Return all the data, word for word.

**Data extract**
━━━━━━━━━━━━━━━━━━━━━━━━━━━━━━

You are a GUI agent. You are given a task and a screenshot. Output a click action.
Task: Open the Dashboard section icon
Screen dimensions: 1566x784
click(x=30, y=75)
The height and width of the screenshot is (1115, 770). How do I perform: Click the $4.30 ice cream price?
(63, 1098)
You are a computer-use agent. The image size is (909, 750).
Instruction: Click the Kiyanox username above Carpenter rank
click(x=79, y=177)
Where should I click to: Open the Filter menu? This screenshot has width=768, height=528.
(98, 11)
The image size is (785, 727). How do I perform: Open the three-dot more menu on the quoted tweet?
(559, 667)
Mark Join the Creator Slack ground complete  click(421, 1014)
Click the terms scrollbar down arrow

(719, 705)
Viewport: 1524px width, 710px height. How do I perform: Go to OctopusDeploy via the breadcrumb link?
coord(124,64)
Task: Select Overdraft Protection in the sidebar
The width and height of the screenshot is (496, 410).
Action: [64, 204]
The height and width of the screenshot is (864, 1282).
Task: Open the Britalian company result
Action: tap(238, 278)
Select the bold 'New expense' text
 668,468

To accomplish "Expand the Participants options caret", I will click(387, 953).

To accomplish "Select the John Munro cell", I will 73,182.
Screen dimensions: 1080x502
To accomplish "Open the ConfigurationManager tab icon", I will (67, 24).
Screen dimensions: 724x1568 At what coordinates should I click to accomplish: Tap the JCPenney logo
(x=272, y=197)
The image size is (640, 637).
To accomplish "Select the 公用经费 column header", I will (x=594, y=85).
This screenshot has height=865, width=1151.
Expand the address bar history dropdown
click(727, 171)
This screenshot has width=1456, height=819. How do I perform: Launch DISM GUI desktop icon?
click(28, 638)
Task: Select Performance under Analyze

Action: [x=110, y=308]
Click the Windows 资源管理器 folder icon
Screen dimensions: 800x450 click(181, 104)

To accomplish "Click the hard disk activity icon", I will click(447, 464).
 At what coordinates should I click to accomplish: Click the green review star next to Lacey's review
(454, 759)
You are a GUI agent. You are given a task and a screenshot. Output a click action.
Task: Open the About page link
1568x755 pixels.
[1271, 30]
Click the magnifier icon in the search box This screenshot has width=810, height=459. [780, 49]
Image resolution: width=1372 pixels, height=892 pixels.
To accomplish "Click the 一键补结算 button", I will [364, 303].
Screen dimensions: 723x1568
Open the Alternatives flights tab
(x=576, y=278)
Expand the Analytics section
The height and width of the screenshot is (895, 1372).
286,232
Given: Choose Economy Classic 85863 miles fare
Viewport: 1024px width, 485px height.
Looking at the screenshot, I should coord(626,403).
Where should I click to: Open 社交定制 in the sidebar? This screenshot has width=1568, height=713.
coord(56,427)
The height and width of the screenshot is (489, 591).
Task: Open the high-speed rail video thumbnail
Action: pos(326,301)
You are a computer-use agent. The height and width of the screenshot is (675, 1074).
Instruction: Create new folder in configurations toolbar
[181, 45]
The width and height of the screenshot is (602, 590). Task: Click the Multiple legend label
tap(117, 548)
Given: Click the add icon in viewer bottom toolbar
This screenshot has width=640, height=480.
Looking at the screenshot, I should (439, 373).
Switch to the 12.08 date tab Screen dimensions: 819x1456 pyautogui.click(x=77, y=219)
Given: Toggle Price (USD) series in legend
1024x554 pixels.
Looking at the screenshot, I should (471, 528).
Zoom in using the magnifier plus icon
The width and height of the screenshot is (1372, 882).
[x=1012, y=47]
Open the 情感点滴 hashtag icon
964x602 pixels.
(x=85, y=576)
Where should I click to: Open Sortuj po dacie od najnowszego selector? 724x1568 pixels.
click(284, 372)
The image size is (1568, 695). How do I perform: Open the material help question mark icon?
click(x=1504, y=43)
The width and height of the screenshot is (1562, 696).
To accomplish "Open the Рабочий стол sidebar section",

━━━━━━━━━━━━━━━━━━━━━━━━━━━━━━

**Exercise response**
You are a GUI agent. You are given a task and a screenshot. Output a click action.
Task: Open the Dashboard section icon
Screen dimensions: 1566x784
click(x=30, y=75)
The height and width of the screenshot is (1115, 770). How do I perform: Click the $4.30 ice cream price?
(63, 1098)
You are a computer-use agent. The image size is (909, 750).
Instruction: Click the Kiyanox username above Carpenter rank
click(x=79, y=177)
Where should I click to: Open the Filter menu? This screenshot has width=768, height=528.
(98, 11)
The image size is (785, 727). How do I perform: Open the three-dot more menu on the quoted tweet?
(559, 667)
Mark Join the Creator Slack ground complete  click(421, 1014)
Click the terms scrollbar down arrow

(719, 705)
Viewport: 1524px width, 710px height. How do I perform: Go to OctopusDeploy via the breadcrumb link?
coord(124,64)
Task: Select Overdraft Protection in the sidebar
The width and height of the screenshot is (496, 410).
Action: [64, 204]
The height and width of the screenshot is (864, 1282).
Task: Open the Britalian company result
Action: tap(238, 278)
Select the bold 'New expense' text
 668,468

To accomplish "Expand the Participants options caret", I will click(387, 953).

To accomplish "Select the John Munro cell", I will 73,182.
Screen dimensions: 1080x502
To accomplish "Open the ConfigurationManager tab icon", I will (67, 24).
Screen dimensions: 724x1568 At what coordinates should I click to accomplish: Tap the JCPenney logo
(x=272, y=197)
The image size is (640, 637).
To accomplish "Select the 公用经费 column header", I will (x=594, y=85).
This screenshot has height=865, width=1151.
Expand the address bar history dropdown
click(727, 171)
This screenshot has width=1456, height=819. How do I perform: Launch DISM GUI desktop icon?
click(28, 638)
Task: Select Performance under Analyze

Action: [x=110, y=308]
Click the Windows 资源管理器 folder icon
Screen dimensions: 800x450 click(181, 104)

To accomplish "Click the hard disk activity icon", I will click(447, 464).
 At what coordinates should I click to accomplish: Click the green review star next to Lacey's review
(454, 759)
You are a GUI agent. You are given a task and a screenshot. Output a click action.
Task: Open the About page link
1568x755 pixels.
[1271, 30]
Click the magnifier icon in the search box This screenshot has width=810, height=459. [780, 49]
Image resolution: width=1372 pixels, height=892 pixels.
To accomplish "Click the 一键补结算 button", I will [364, 303].
Screen dimensions: 723x1568
Open the Alternatives flights tab
(x=576, y=278)
Expand the Analytics section
The height and width of the screenshot is (895, 1372).
286,232
Given: Choose Economy Classic 85863 miles fare
Viewport: 1024px width, 485px height.
Looking at the screenshot, I should coord(626,403).
Where should I click to: Open 社交定制 in the sidebar? This screenshot has width=1568, height=713.
coord(56,427)
The height and width of the screenshot is (489, 591).
Task: Open the high-speed rail video thumbnail
Action: pos(326,301)
You are a computer-use agent. The height and width of the screenshot is (675, 1074).
Instruction: Create new folder in configurations toolbar
[181, 45]
The width and height of the screenshot is (602, 590). Task: Click the Multiple legend label
tap(117, 548)
Given: Click the add icon in viewer bottom toolbar
This screenshot has width=640, height=480.
Looking at the screenshot, I should (439, 373).
Switch to the 12.08 date tab Screen dimensions: 819x1456 pyautogui.click(x=77, y=219)
Given: Toggle Price (USD) series in legend
1024x554 pixels.
Looking at the screenshot, I should (471, 528).
Zoom in using the magnifier plus icon
The width and height of the screenshot is (1372, 882).
[x=1012, y=47]
Open the 情感点滴 hashtag icon
964x602 pixels.
(x=85, y=576)
Where should I click to: Open Sortuj po dacie od najnowszego selector? 724x1568 pixels.
click(284, 372)
The image size is (1568, 695). How do I perform: Open the material help question mark icon?
click(x=1504, y=43)
The width and height of the screenshot is (1562, 696).
To accomplish "Open the Рабочий стол sidebar section",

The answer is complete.